Durant's The Renaissance, page 260
Miles Walked: 435.0
Fossilfreak index: +.34
Rosaries: 264
clear, brisk
October 26: Auburn

God, I love country life. Where else can you combine target practice, good old gory entertainment, and creepy-crawly revulsion all in one night's excitement?

Makes you wanna live here too, I bet.---A very funny story by Kieran Lyons.

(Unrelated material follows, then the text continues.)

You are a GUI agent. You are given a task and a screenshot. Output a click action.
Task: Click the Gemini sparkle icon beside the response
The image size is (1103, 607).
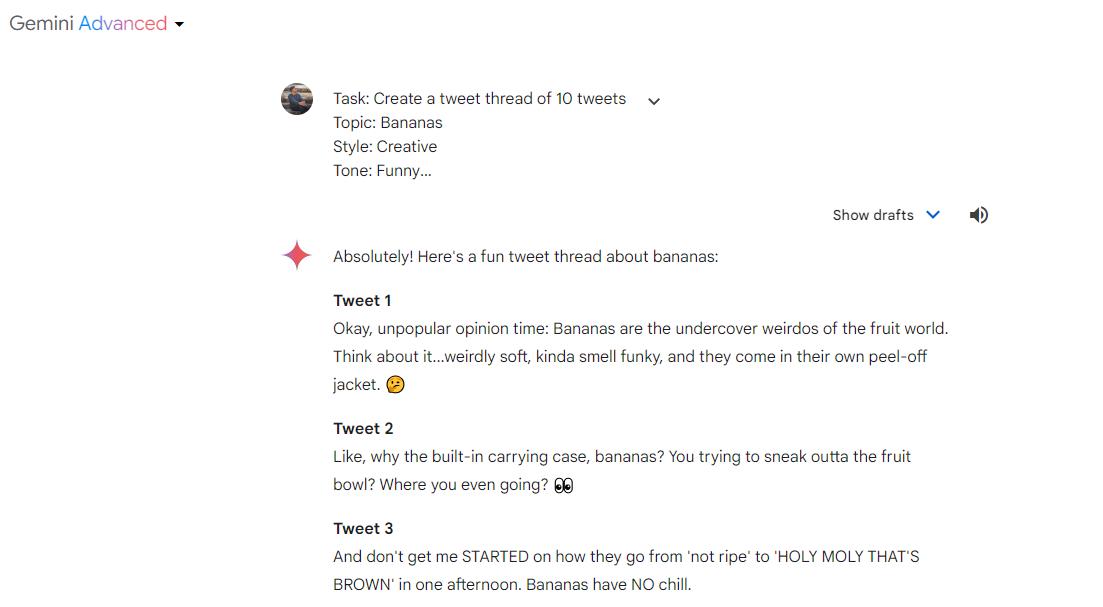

We were in Kieran's part of the world today, as the Sacramento Historical Society had a lunch meeting in Auburn. Rich and I drove up and found the City Hall, which is in an old school building. One of the first things we did was have a tour of an old schoolroom. The docent, a retired teacher, told us all about it. Out in the hallway they have mementoes from an old hotel in town. The old school auditorium is where the City Council meets. This is a great use for an old building that was to be torn down and replaced with some modern monstrosity.

Rich had picked a table behind a pillar, and I complained, but it's where the president of the history society, a couple of other mucky-mucks, and our speaker (who turned out to be the priest who gave us the tour of the Cathedral last week: that particular penny had dropped just before we left, because the flier for the event had only called him a "board member", not "Father") also sat. I picked their brains on where to research the California Merci Boxcar and contents. It turns out that SAMCC (Sac Archives and Museum Collection Center, Sacramento's attic) may have some. We talked about the Merci Train and other old things. The man sitting across the table had seen Oregon's boxcar last week. Two of our table-mates had stayed at the Grey Whale Inn in Fort Bragg. It's an old hospital and they were telling how the Irish nurses would hand-carry patients up and down the stairs for surgery and so forth. The place sounds wonderful!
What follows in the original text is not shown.